Digital Pedagogy Lab Institute 2016 – Notes from the Design Track
Inspired by the reflections shared by Audrey Watters and Lee Bessett Skallerup, I am sharing my notes and thoughts on last week’s Digital Pedagogy Lab Institute hosted at the University of Mary Washington in Fredericksburg, VA. It was an amazing week and I feel lucky (The Luckiest, as I told Sean and Jesse) to have the opportunity to be part of the edifying and growing #digped community.
(click here to view slides from the week—not much there because we mostly did not use slides)
Description & outline of the track
Goals
In the DPLI design track, we will explore the following questions:
- What are the problems with our current approaches to design?
- What are the challenges instructional designers face in higher education today?
- How are the strategies and approaches to instructional design working for us? For teachers? For learners?
- What role can an instructional designer play beyond traditional notions of design?
- Given all of this, how do we approach designing for our learners and teachers?
Project
In teams, participants will undertake a design project to design some part of next year’s DPLI. They will explore design strategies for understanding, divergence, and emergence to develop and explore their design ideas. Participants will also contribute to an instructional design wikity that will remain as a resource to participants and to others outside of the track.
Readings
Learning design patterns as an alternative model of course design, Mike Caulfield
Unpleasant design and hostile urban architecture, 99pi
The 2016 Manifesto for online teaching, multiple authors
Digital Pedagogy in the Humanities Keyword Design, Jennifer Sheppard & Kristin Arola
Conversations: Instructional design, trust, and discover, Sean Michael Morris & Joshua Eyler)
Not-yetness and learnification, Amy Collier
Topics
Monday – What is design? Design as understanding, divergence, emergence (not checklists, steps, best practices, or rubrics). Design rules for the week: Take notice & play
Tuesday – Design patterns, unpleasant design, unintended consequences of design
Wednesday – Design as a moral activity. Working with empathy maps and point of view statements. Listening as an act of design.
Thursday – Emergence. Presentations from groups on their designs for DPLI.

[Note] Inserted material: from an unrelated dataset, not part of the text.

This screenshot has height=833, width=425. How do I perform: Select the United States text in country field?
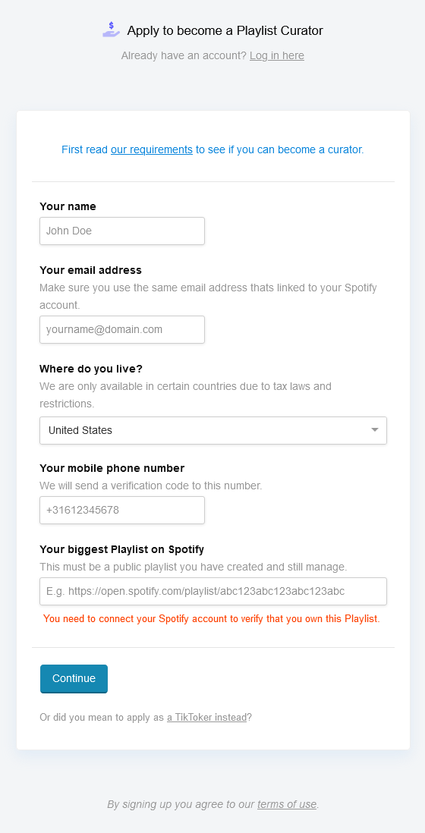tap(80, 430)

Friday – I like, I wish, What if…
Sample activity
Design carousel – modeled after the Gamestorming Carousel activity, this was designed to encourage inclusion of all voices in the room, both as an opportunity for introductions and as a chance to converse about important topics related to design. I wrote the following questions around the room on the white boards and people were asked to convene around a question to discuss & write ideas in response to the questions: 1) Why does design matter? 2) What are your new and enduring questions about design? 3) How does instructional design differ from other forms of design? 4) What does design look like in 10 years? 5) Where and to whom do you look for design guidance and ideas? It was such a productive activity and it set a good tone for the rest of the week by inviting all voices and all experiences to the conversation. Pictures from the boards after:
The keynotes
(my god, these were some good keynotes! Videos linked below)
Tressie McMillan Cottom – What is Critical in the Corporate University?
Cathy Davidson – Educating Higher: Transforming Higher Ed for the World We Want
Martha Burtis & Sean Michael Morris – Critical Instructional Design
My intention
(this is the text from a short talk I did on Thursday, when Lee Skallerup and I were asked to set the intention for the day)
“For a shy introverted person like me, weeks like this are a real roller coaster. You spend the days and weeks leading up to the event riddled with anxiety and nervousness; the first couple of days of the event feeling like the floor is really the only safe space for you, exhausted; and toward the middle and last few days, as you find your stride, as relationships solidify and trust builds, you begin to hope that weeks like this will never end. And then someone asks you to get up in front of everybody on Thursday and help to set the intention for the day, and the cycle restarts all over all. I’ll be on the floor in about 3.5 minutes.
The week’s end
It’s always hard to say goodbye to people after an intensive week like this. People in my track were so open, so willing to share their stories, their dreams, their fears, their opportunities. I learned from them more than they ever could have learned from me.
As I said in the intention on Thursday, it takes me a few days to build up trust with people but, once I have, it’s hard to let them go. I am so glad that I ended the week in the exact same way that I ended the week at Digital Pedagogy Lab 2015…with Legos. There are few better ways to restore the soul than through play, especially when it’s play with dear loved ones, like Sean Michael Morris, Jesse Stommel, and Joshua Lee.